On Wednesday, the DEA unveiled a proposal to increase the amount of marijuana that can be legally grown for research by 30% in 2020. The anti-narcotic agency has called for 3.2 million grams of cannabis to be manufactured for scientific studies to determine the medical value of marijuana.

It’s a promising sign for cannabis advocates who have long insisted the plant has healing properties. For decades, the DEA classified marijuana as a Schedule I controlled substance, which meant it had no medical value.

"This will meet the need created by the increase in the amount of approved research involving marijuana," the DEA said in a press release. "Over the last two years, the total number of individuals registered by DEA to conduct research with marijuana, marijuana extracts, derivatives and delta-9-tetrahydrocannabinol (THC) has increased by more than 40 percent, from 384 in January 2017 to 542 in January 2019.”
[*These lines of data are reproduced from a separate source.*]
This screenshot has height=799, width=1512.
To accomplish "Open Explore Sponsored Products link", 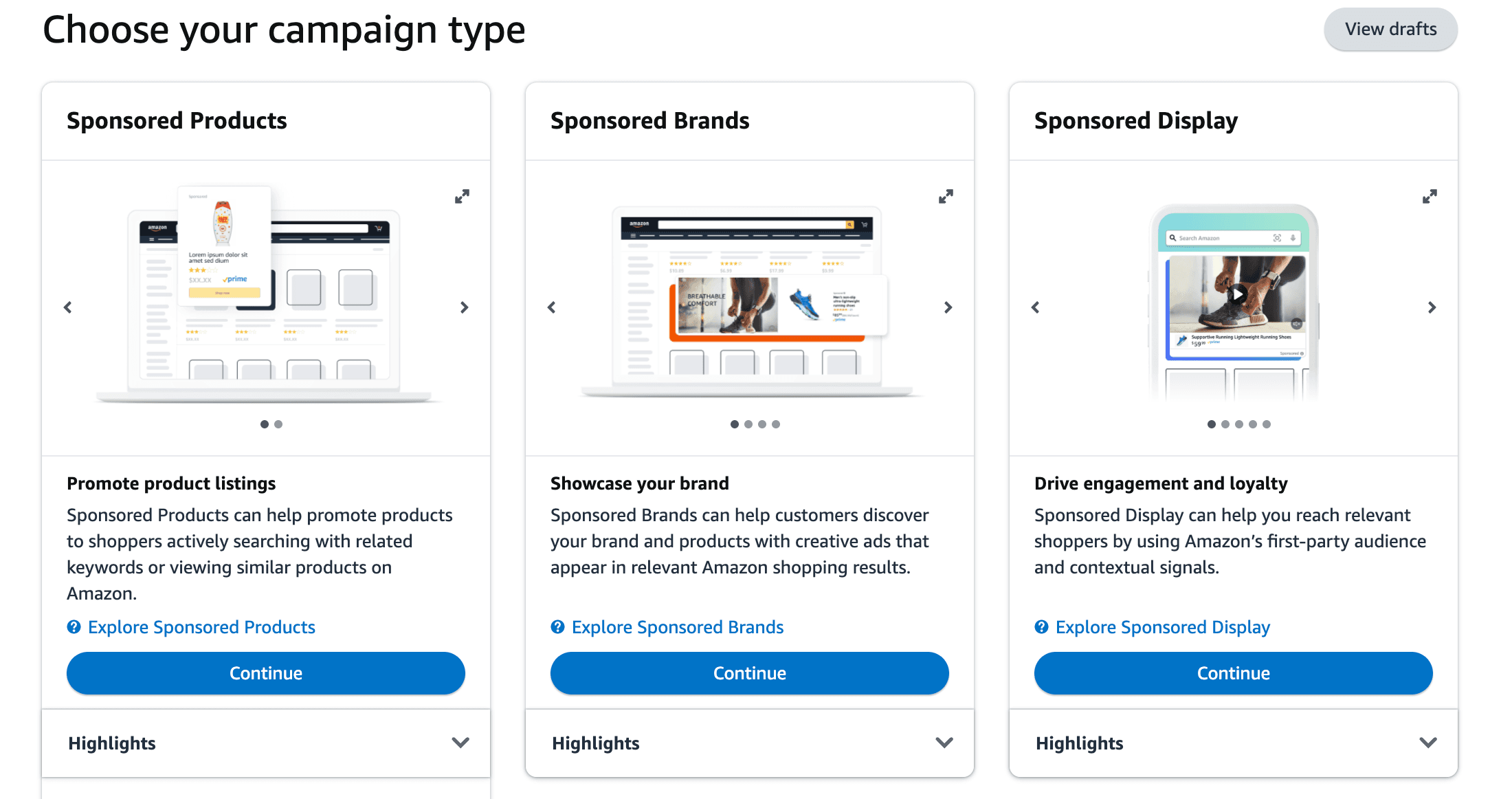I will pos(201,627).
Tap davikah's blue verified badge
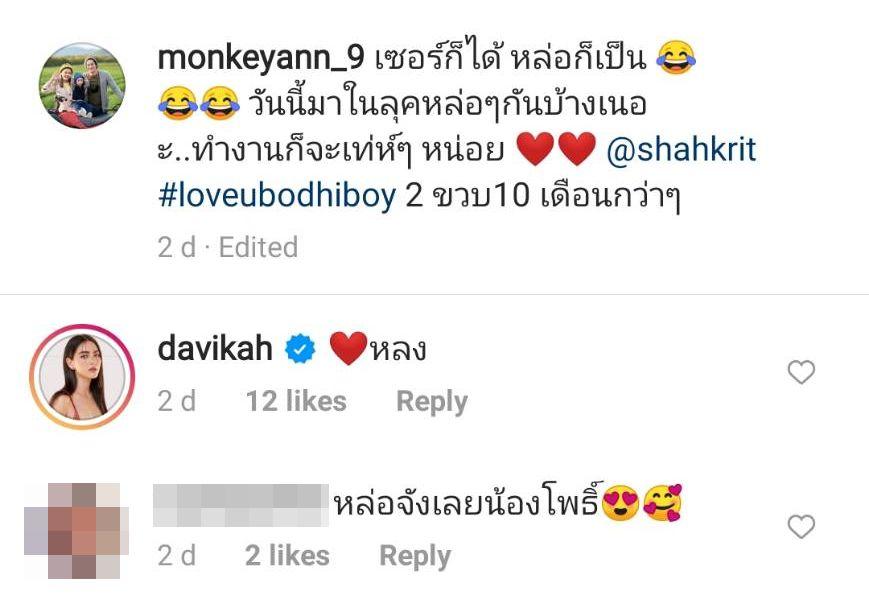The image size is (869, 604). coord(300,349)
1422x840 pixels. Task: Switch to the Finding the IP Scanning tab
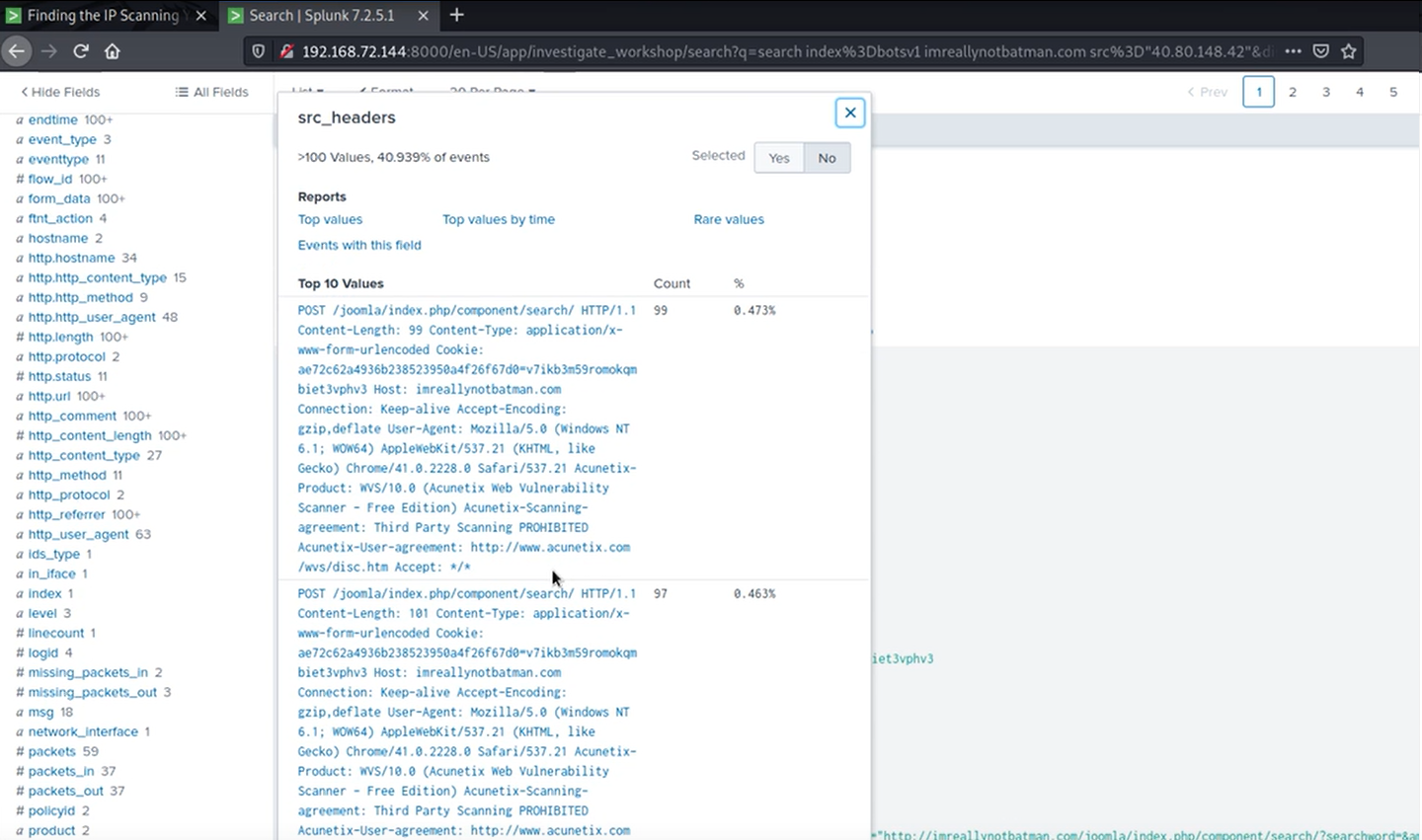click(103, 15)
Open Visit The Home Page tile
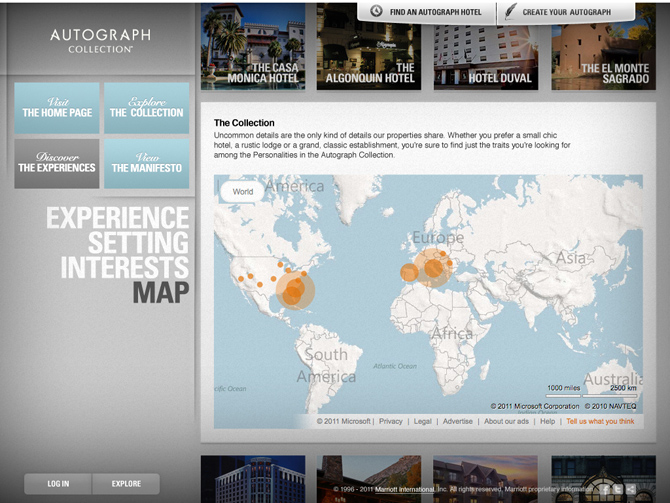 (57, 108)
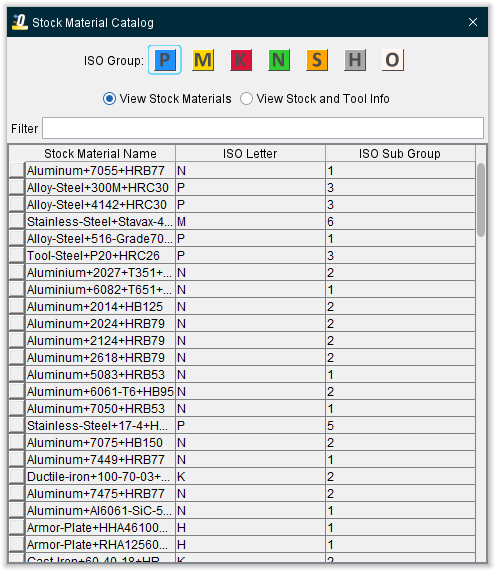The height and width of the screenshot is (571, 495).
Task: Select the gray H ISO group icon
Action: pyautogui.click(x=355, y=60)
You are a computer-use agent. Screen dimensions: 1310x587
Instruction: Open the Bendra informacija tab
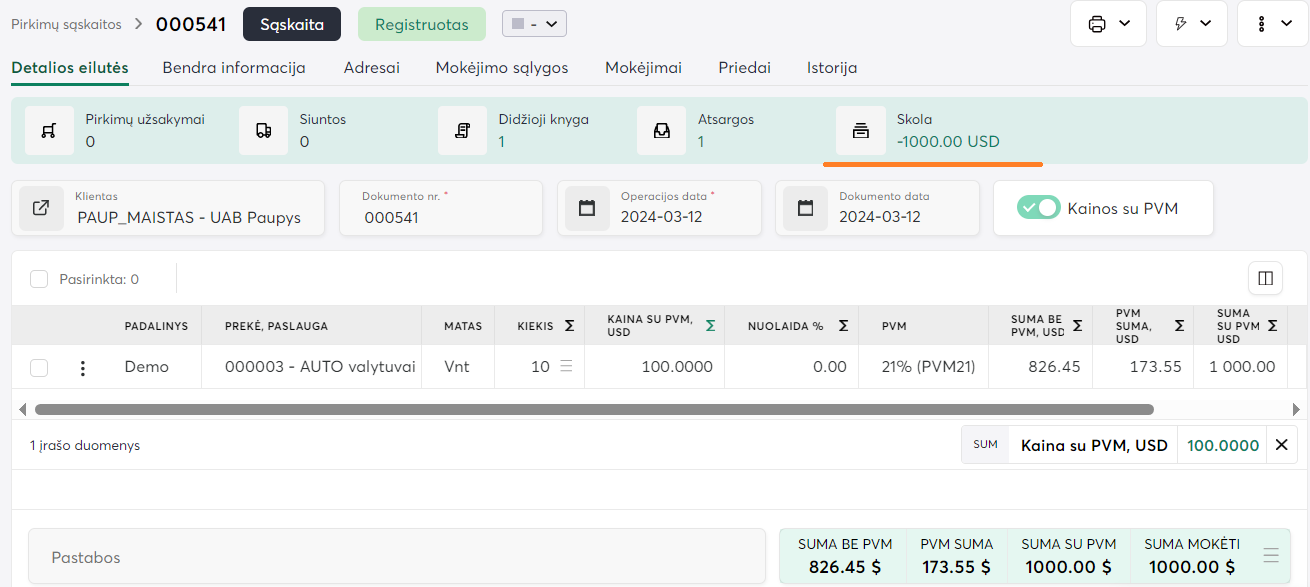click(x=234, y=68)
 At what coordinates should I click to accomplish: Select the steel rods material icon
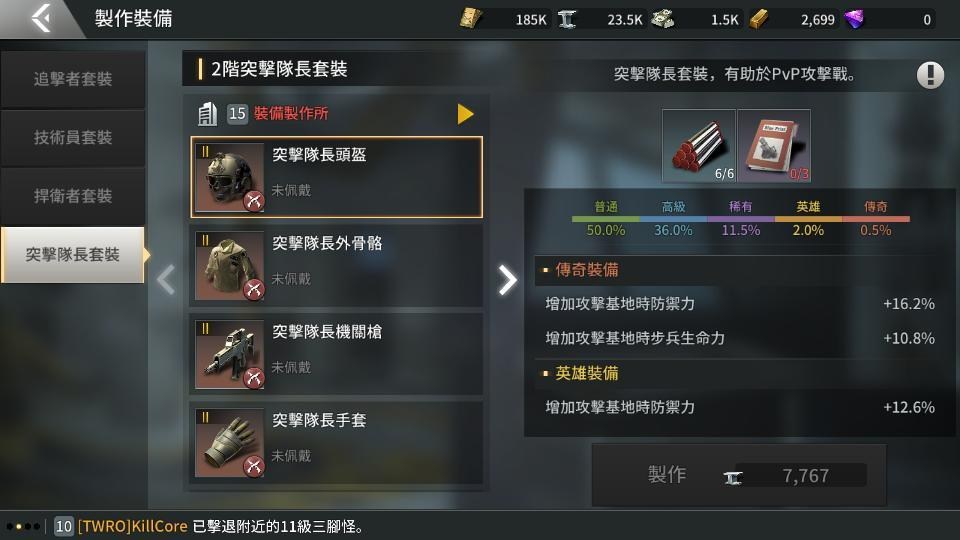point(699,146)
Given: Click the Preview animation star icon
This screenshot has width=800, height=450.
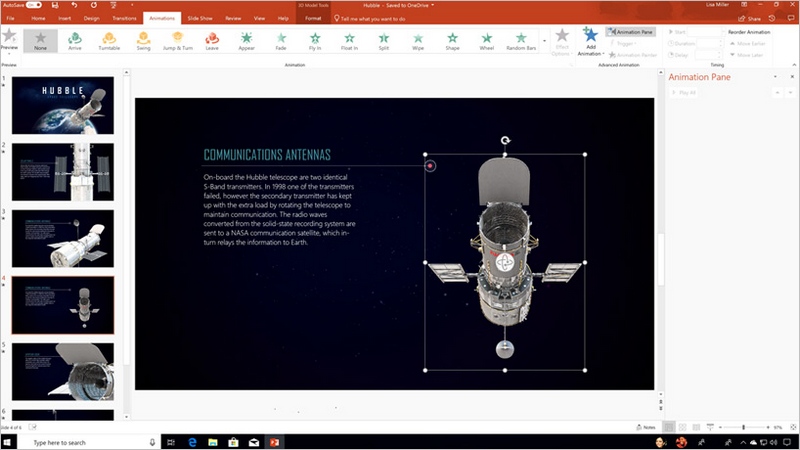Looking at the screenshot, I should [10, 38].
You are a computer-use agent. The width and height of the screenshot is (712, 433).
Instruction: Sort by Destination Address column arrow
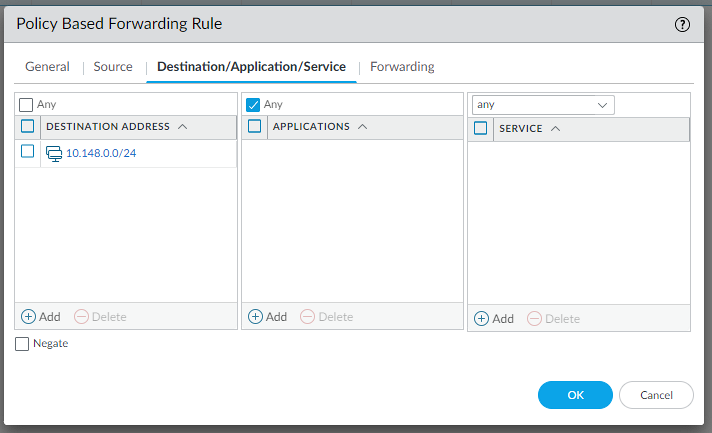tap(182, 127)
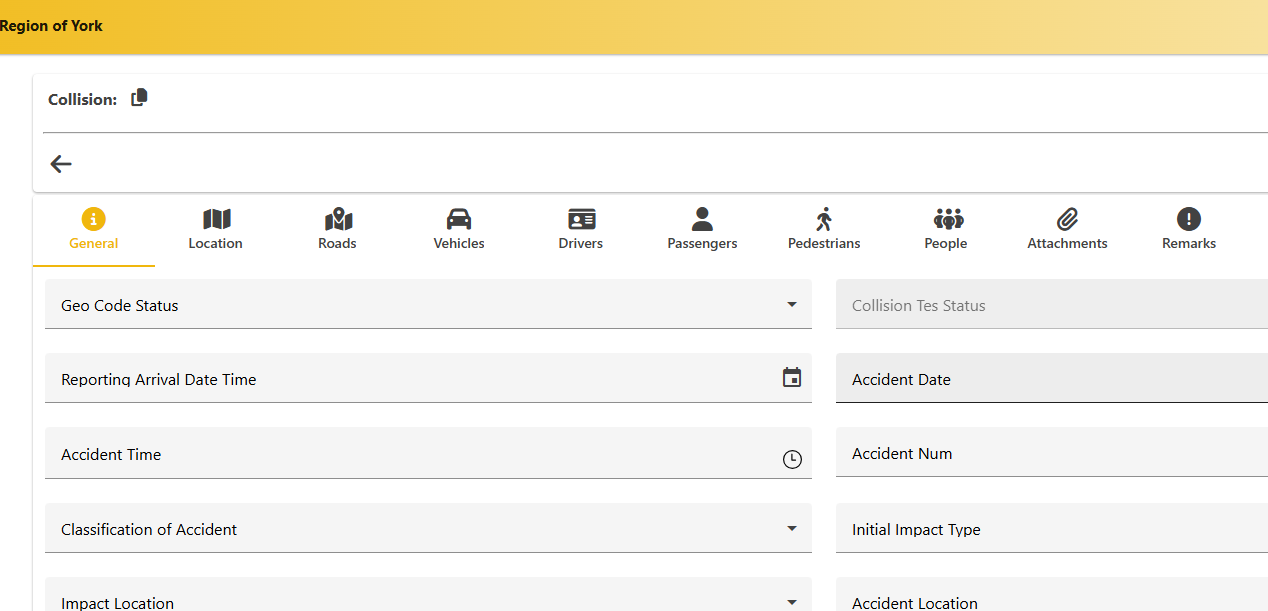Go to the Passengers tab
This screenshot has width=1268, height=611.
[702, 229]
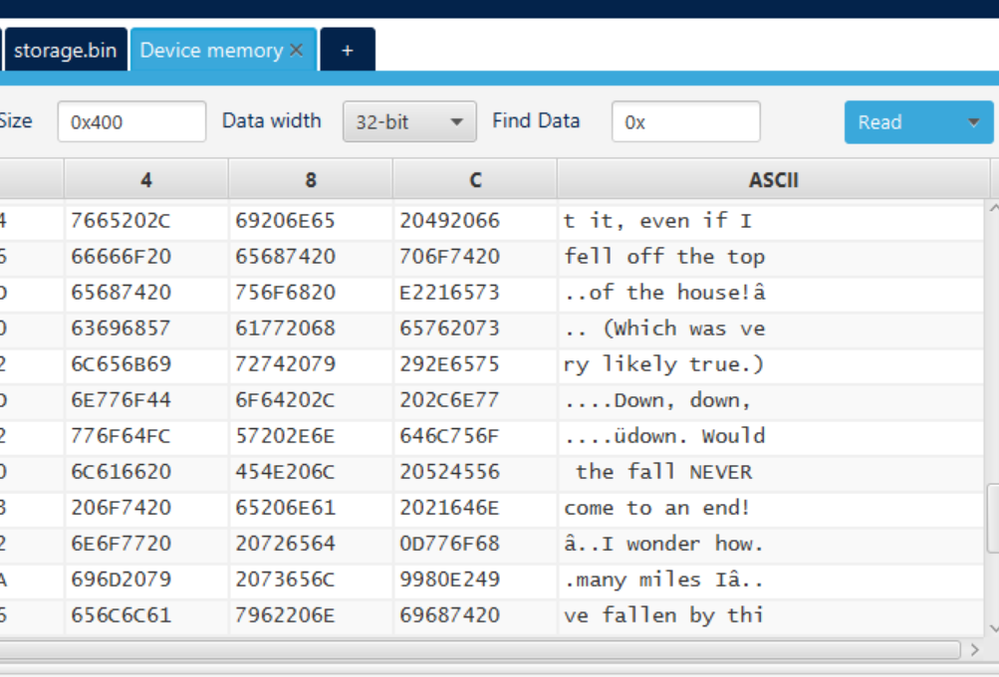Select the Device memory tab
The image size is (999, 677).
click(x=211, y=50)
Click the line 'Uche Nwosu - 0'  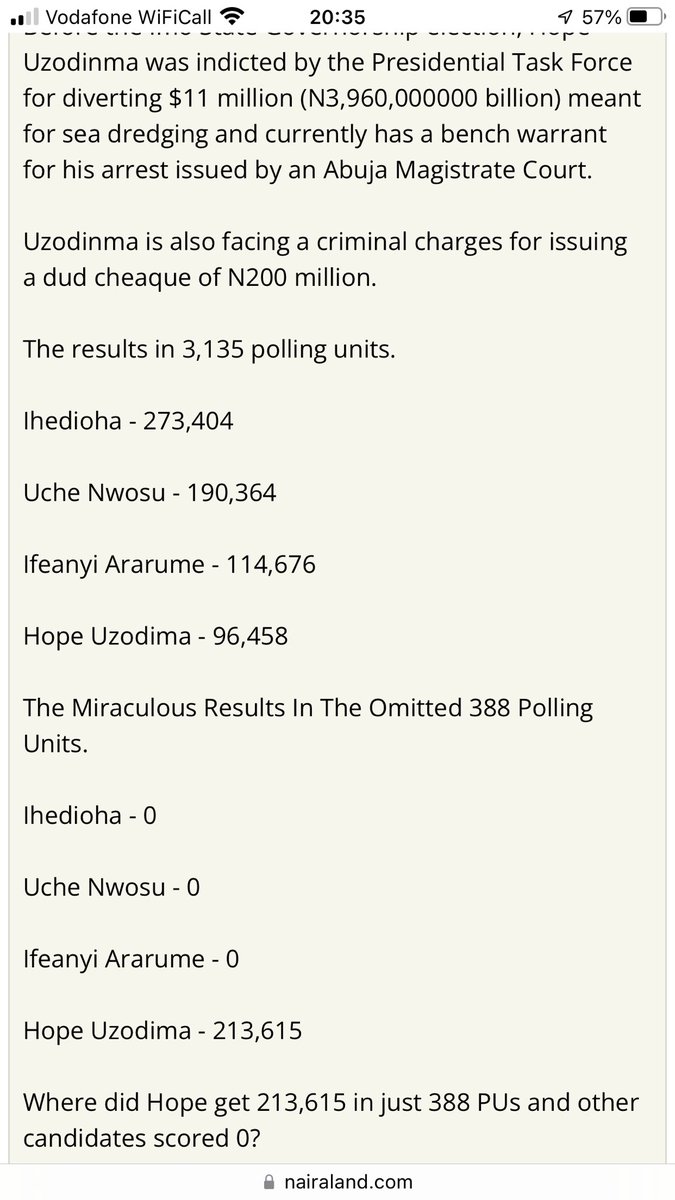111,887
The DEA also is proposing to reduce the amount of Schedule II opioids that can be manufactured in the U.S. next year. The DEA wants to reduce the amount by 31 percent, hydrocodone by 19 percent, hydromorphone by 25 percent, oxycodone by nine percent, and oxymorphone by 55 percent.

“The aggregate production quota set by DEA each calendar year ensures that patients have the medicines they need while also reducing excess production of controlled prescription drugs that can be diverted and misused,” Acting Administrator Uttam Dhillon said in a statement. “DEA takes seriously its obligations to both protect the public from illicit drug trafficking and ensure adequate supplies to meet the legitimate needs of patients and researchers for these substances.”

Although marijuana is illegal on a federal level, numerous states, including Michigan, have legalized its use for medical and recreational purposes.

The DEA's decades-long war on marijuana has put millions of nonviolent Americans behind bars.

In Michigan, lawmakers announced a package of bills this week that could allow for the expungement of low-level, pot-related convictions of more than 225,000 state residents.

Marijuana advocates welcomed the legislation.

“We applaud lawmakers from both sides of the aisle for taking a look at and advancing the public discussion of expungement in light of the change voters initiated in 2018,” Michael Elias, CEO of Michigan Pure Med, a medical cannabis company, said in a statement. “As an entrepreneur and small business owner, I believe expunging marijuana criminal records would help address Michigan’s significant talent shortage, create opportunities for workforce development and help people lead more productive lives. I commend leaders in both parties for continuing the conversation on this important issue, which is long overdue.”